I stood watching them, praying that the fire would soon burn through the door. Another section of the monastery fell in a blaze of sparks. I glanced across to where I had been imprisoned on that other roof. I could gauge the spot by the position of the monastery. There was nothing there, just the flat desolation of the lava. ‘Childe Roland to the Dark Tower came.’
‘What do you say?’
I realised then that I had spoken aloud.
She must have read my thoughts for she said, ‘What happened over there, before I found you? Did you catch that man?’
‘No. He caught me.’
‘What happened? You looked terribly hurt.’
‘Nothing happened,’ I said. She wanted to talk — anything to take her mind off the waiting. But I couldn’t tell her what happened. It was too close to our present situation.
At last the flames died down again. I went to the battlements and called down, ‘Can you break your way out now?’
I could not hear their answer. It was lost in the sound of the lava. ‘They are kicking at the door now,’ Hilda called. She was leaning over the hole. A shower of sparks shot up and she flung back, coughing, her face black with smuts. ‘I think it breaks down now.’
There was a sudden shout, the sound of splintering wood and more sparks. Then Max’s voice called up: ‘We’re almost out now.’ More sparks and then a crash. ‘Where are you?’
‘Up here,’ I answered.
Hilda and I pushed the ladder through the smoking gap. ‘Go on down the stairs,’ I shouted. ‘We’ll follow.’
The light of a torch flashed in the opening. Then I heard footsteps on the stone stairway. ‘Quick!’ I said to Hilda. ‘Down you go.’
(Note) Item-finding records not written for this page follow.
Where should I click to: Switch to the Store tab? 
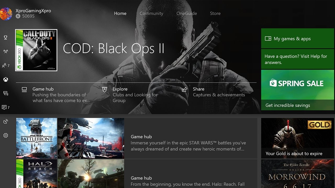click(215, 13)
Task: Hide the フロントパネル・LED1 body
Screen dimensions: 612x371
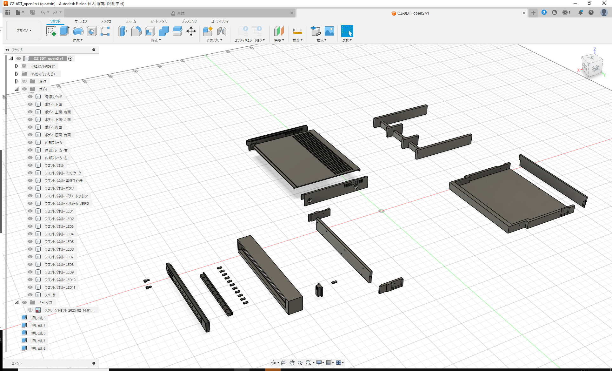Action: [30, 211]
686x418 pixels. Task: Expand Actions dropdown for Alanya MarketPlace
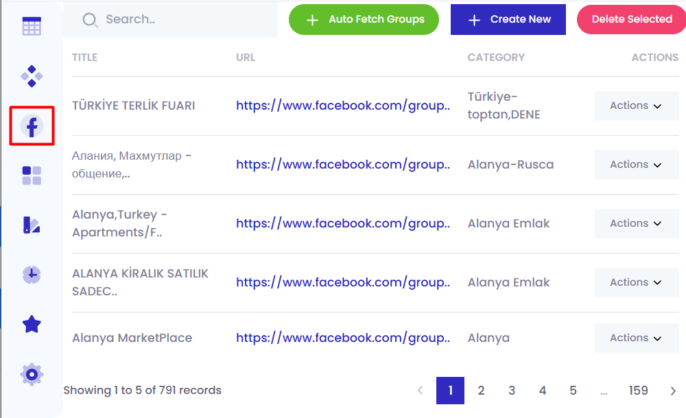[636, 338]
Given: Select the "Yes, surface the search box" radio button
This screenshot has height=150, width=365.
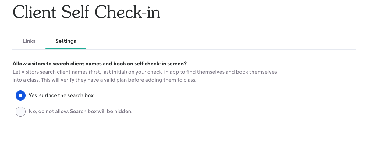Looking at the screenshot, I should coord(20,96).
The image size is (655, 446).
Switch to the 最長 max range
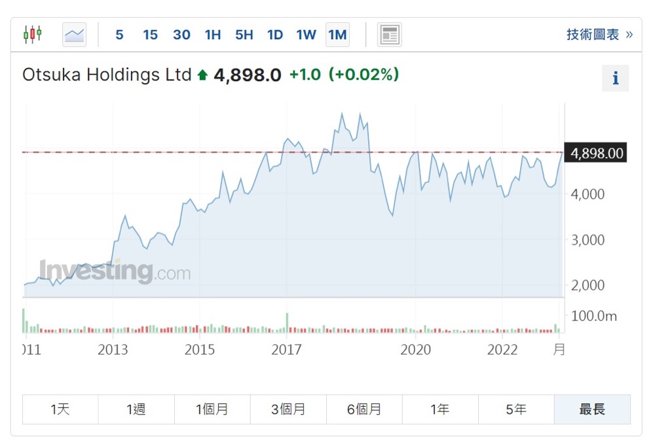click(592, 409)
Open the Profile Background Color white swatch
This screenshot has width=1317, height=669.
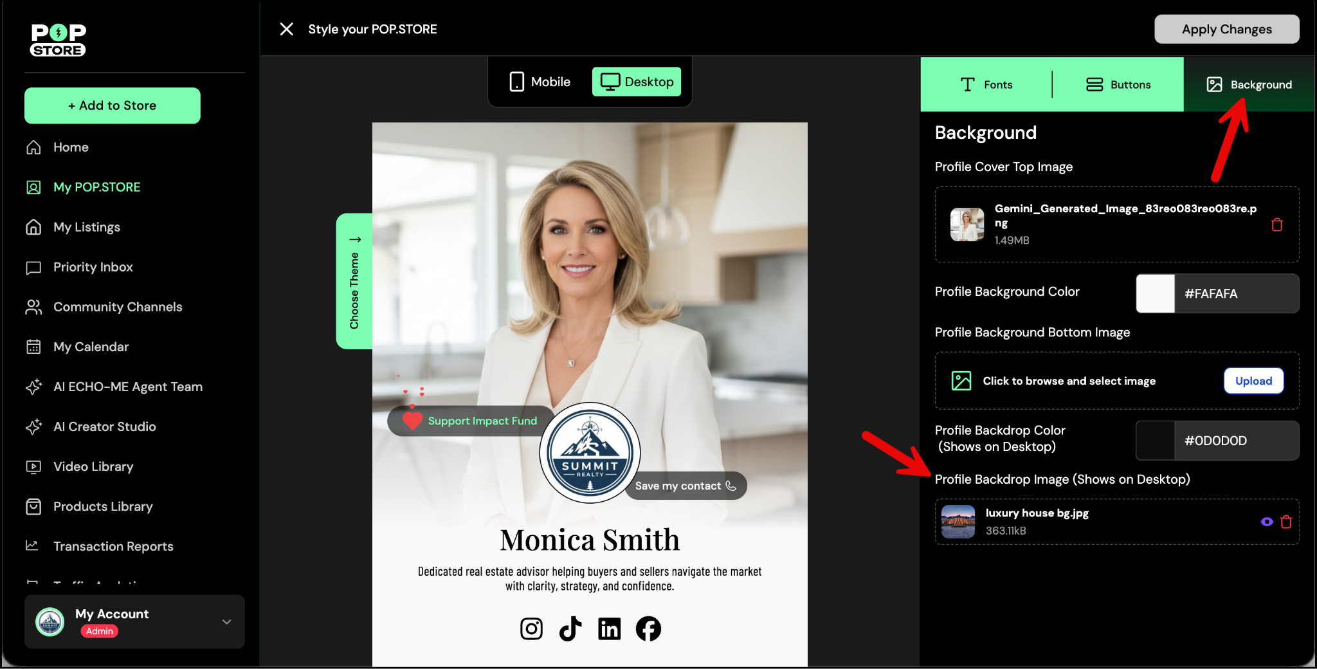click(x=1156, y=293)
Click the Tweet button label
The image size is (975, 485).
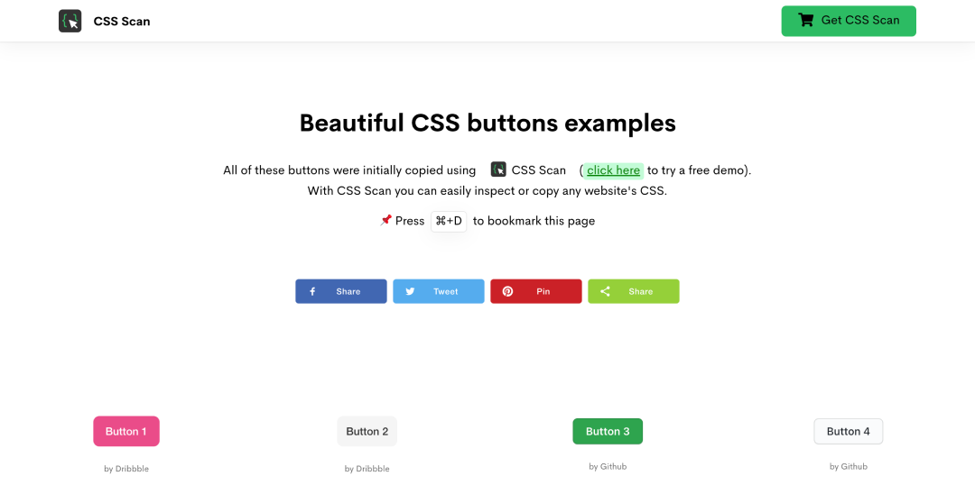tap(445, 291)
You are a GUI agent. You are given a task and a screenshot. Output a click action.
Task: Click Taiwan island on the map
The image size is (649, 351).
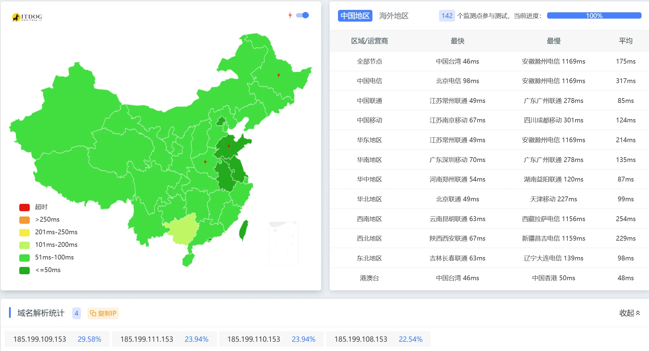(x=244, y=230)
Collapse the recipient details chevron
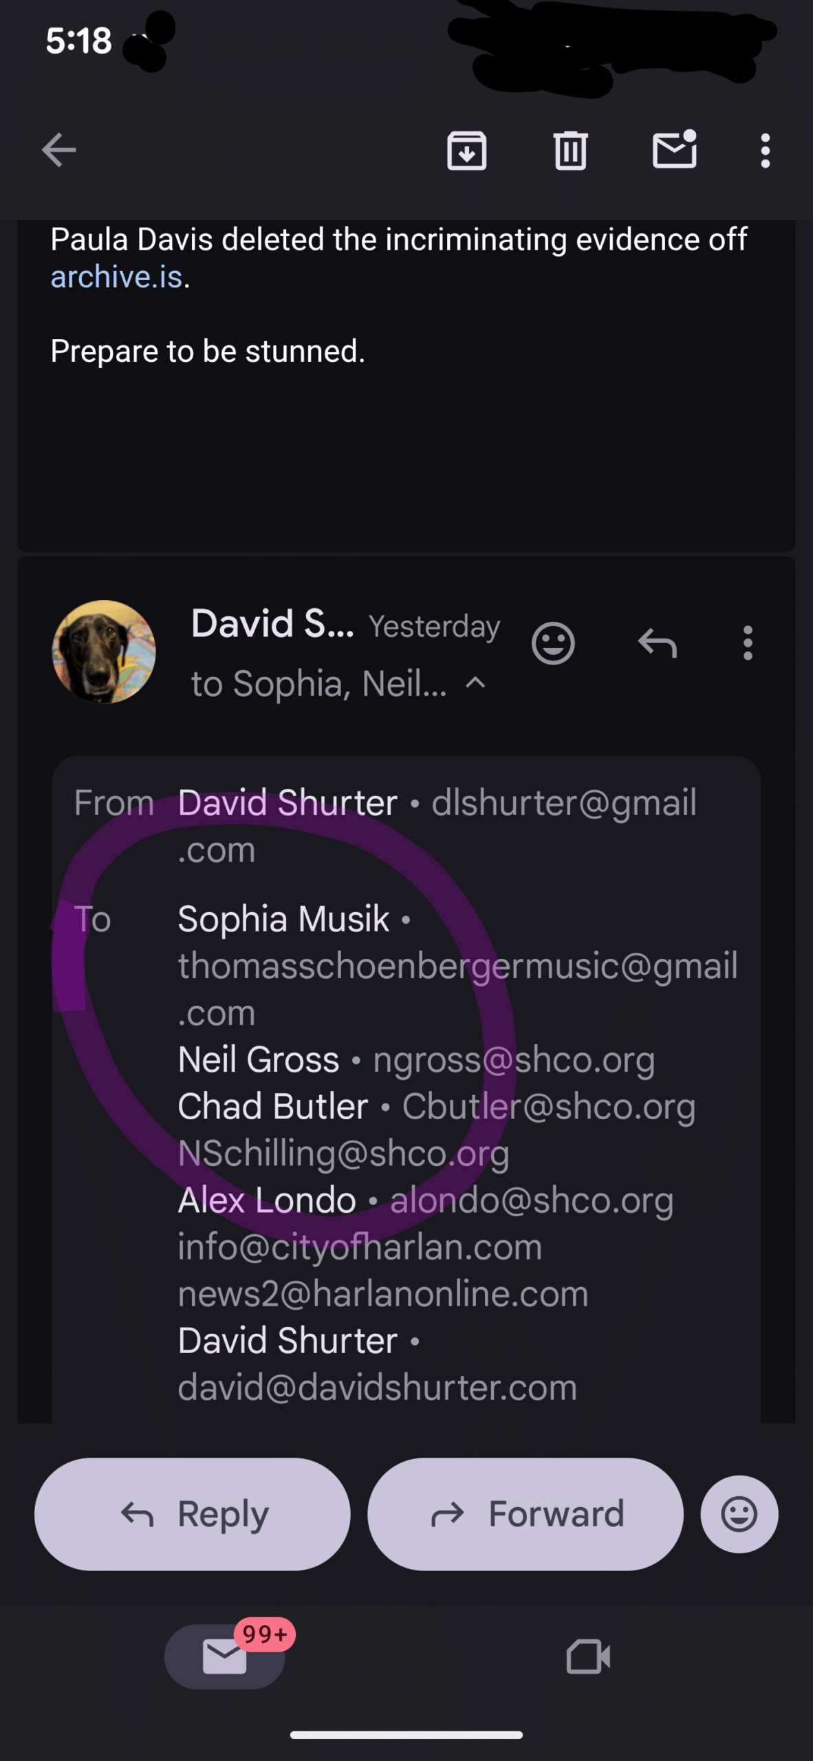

She stepped into the smoking gap and scrambled down. As I stood there holding the end of the ladder the last section of the monastery before the chapel fell in. The lava was right across the monks’ vineyards now, slithering in towards the base of the tower. I glanced behind me, towards Avin and the way out to safety, and my heart stood still. The lava streams that had swung past Santo Francisco on either side were curving in like pincers. I remembered how I’d seen this pincer movement from that other roof. But now it had developed. The two ends of the pincer were curved in towards Avin. One arm was already eating into the village. The other was only just outside it, following the slope of a valley.
‘Dick! Hurry, please.’
I realised suddenly I was sweating with fear. ‘I’m coming,’ I called. I swung myself on to the ladder. The air was choked with smoke, and wood still blazed at the foot of the ladder. I heard someone coughing below me, then my eyes were streaming and I fell suddenly into the charred wood. I put my hand out to break my fall and felt a searing burn on the palm. Then I was clear of the charred debris and on the stairway.
‘What happened?’
‘One of the rungs had burned through,’ I told her. I had my torch on now and we hurried after the others. We caught them up in the passage leading to the chapel. It was with a sense of wonderful relief that I climbed out of the passage into the robing room. I had had an awful feeling of claustrophobia there, picturing the lava slithering over us and imprisoning us for all time underground.
We went through into the dim light of the chapel just as Max came out of the archway leading to the refectory room, his arm upraised and his eyes showing white in his blackened face. ‘No good,’ he gasped. We stood there for a moment staring at him in a daze. I was dimly aware of Zina, her clothes torn and charred, and Racket with his chest naked under his jacket and matted with singed hair. He was supporting two other figures, whose bodies drooped. Hilda ran forward, clutching one of them and called hysterically, ‘Co se stalo, tati?’ It was Jan Tucek. I barely recognised him.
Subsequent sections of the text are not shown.